Modification of the functional capacity of sarcoplasmic reticulum membranes in patients suffering from chronic fatigue syndrome.

Laboratorio Interuniversitario di Miologia, Università 'G. d'Annunzio', Nuovo Polo Didattico, 66013 Chieti Scalo, Italy.
Neuromuscular Disorders (Impact Factor: 3.13). 09/2003; 13(6):479-84. DOI: 10.1016/S0960-8966(03)00042-7
Source: PubMed

ABSTRACT In chronic fatigue syndrome, several reported alterations may be related to specific oxidative modifications in muscle. Since sarcoplasmic reticulum membranes are the basic structures involved in excitation-contraction coupling and the thiol groups of Ca(2+) channels of SR terminal cisternae are specific targets for reactive oxygen species, it is possible that excitation-contraction coupling is involved in this pathology.
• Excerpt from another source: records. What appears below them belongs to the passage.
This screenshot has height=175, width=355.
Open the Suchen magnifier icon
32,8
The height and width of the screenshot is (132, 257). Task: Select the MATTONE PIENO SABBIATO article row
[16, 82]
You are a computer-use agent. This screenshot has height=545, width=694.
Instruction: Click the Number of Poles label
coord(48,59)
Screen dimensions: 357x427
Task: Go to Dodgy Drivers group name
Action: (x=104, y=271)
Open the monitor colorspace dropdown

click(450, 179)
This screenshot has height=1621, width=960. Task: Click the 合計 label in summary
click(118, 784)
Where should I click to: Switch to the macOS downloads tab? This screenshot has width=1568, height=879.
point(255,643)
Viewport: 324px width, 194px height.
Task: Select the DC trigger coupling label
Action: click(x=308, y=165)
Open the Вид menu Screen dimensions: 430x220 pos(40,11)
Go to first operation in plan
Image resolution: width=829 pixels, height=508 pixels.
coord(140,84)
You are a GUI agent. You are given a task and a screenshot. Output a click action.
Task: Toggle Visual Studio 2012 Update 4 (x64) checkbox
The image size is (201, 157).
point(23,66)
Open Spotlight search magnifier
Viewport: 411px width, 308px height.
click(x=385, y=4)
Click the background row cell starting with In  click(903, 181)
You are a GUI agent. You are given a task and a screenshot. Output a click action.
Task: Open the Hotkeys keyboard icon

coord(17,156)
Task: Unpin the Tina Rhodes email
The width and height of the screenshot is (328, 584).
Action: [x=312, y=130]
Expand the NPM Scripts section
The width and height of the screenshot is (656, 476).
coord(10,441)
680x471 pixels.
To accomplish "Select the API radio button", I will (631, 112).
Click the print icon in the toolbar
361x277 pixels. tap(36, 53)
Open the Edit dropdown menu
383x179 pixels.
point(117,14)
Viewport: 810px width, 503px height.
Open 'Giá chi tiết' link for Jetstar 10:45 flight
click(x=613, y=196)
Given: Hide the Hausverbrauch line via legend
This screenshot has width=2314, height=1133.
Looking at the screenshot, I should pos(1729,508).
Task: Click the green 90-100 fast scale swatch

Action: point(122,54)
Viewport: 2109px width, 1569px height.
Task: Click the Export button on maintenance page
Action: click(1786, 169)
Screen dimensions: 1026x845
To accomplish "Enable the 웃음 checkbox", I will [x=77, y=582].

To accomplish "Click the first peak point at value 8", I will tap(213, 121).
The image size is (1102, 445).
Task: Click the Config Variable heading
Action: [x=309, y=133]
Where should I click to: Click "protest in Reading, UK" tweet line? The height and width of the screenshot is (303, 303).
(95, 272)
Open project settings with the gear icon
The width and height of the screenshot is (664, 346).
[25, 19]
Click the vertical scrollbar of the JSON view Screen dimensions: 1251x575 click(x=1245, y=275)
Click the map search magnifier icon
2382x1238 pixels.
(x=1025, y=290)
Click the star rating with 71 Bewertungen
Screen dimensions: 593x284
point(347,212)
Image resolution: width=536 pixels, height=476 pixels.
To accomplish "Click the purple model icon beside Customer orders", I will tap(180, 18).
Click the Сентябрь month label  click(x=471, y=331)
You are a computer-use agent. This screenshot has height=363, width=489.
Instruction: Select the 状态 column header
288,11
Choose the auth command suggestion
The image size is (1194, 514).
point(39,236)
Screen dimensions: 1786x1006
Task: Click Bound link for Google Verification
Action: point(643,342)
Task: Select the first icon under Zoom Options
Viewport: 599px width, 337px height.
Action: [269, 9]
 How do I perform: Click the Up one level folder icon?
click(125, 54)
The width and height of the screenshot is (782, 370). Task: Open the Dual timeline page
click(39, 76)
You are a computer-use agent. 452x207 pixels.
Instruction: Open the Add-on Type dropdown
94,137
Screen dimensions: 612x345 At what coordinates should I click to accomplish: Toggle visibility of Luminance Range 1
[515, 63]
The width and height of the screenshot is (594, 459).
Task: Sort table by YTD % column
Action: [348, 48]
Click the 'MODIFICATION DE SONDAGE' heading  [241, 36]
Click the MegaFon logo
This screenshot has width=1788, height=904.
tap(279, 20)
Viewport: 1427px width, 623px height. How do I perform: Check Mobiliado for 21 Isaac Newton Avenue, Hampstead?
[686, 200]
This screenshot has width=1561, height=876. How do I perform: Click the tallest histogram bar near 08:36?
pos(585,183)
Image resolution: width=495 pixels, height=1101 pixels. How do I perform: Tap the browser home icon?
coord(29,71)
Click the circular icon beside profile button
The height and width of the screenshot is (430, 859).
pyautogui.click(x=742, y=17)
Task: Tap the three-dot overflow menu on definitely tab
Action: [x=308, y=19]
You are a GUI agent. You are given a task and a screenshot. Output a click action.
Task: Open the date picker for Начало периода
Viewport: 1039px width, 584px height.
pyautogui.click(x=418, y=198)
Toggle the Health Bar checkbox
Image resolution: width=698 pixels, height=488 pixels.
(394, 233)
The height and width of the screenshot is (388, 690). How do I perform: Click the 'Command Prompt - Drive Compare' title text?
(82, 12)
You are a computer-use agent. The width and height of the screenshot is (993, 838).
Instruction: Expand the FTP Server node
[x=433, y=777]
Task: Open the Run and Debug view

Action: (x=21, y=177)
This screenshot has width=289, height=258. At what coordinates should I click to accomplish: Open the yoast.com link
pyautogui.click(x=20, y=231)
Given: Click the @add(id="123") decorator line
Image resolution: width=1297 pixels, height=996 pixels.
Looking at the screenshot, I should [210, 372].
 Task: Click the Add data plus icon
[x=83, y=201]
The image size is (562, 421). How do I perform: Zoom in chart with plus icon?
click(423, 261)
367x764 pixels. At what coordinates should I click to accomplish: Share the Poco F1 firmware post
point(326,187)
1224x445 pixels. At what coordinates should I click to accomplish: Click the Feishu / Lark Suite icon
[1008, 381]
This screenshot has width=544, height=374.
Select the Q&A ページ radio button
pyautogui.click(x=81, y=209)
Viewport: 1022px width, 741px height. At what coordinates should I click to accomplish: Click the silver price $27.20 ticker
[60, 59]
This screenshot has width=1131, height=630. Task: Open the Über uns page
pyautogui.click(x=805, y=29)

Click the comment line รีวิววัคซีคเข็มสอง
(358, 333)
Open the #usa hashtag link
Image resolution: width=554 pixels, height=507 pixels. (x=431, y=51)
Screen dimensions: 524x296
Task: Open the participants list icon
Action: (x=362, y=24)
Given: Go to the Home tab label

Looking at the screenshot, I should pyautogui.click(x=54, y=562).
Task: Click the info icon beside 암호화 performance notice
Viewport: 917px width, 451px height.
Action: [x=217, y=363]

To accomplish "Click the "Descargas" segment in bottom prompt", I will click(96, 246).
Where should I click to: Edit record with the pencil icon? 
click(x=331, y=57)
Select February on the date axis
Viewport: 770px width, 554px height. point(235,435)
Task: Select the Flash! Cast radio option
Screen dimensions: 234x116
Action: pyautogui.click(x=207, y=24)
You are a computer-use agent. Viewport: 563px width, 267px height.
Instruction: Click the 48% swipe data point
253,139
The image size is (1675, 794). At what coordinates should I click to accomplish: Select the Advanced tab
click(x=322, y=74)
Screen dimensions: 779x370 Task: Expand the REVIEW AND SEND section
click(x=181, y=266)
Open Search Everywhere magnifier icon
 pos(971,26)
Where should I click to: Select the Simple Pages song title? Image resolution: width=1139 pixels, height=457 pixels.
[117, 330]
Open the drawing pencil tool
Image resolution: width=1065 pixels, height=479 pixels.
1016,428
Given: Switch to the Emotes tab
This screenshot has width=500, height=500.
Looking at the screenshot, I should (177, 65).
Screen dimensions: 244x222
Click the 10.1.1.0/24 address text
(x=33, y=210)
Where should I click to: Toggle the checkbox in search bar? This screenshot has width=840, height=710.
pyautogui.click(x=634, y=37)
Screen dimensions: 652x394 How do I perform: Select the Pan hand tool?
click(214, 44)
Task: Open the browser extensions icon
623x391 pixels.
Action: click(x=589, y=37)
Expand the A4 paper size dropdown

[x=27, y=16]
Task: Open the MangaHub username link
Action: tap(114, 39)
We investigated the possibility that abnormalities in this compartment are involved in the pathogenesis of chronic fatigue syndrome and consequently responsible for characteristic fatigue. The data presented here support this hypothesis and indicate that the sarcolemmal conduction system and some aspects of Ca(2+) transport are negatively influenced in chronic fatigue syndrome. In fact, both deregulation of pump activities (Na(+)/K(+) and Ca(2+)-ATPase) and alteration in the opening status of ryanodine channels may result from increased membrane fluidity involving sarcoplasmic reticulum membranes.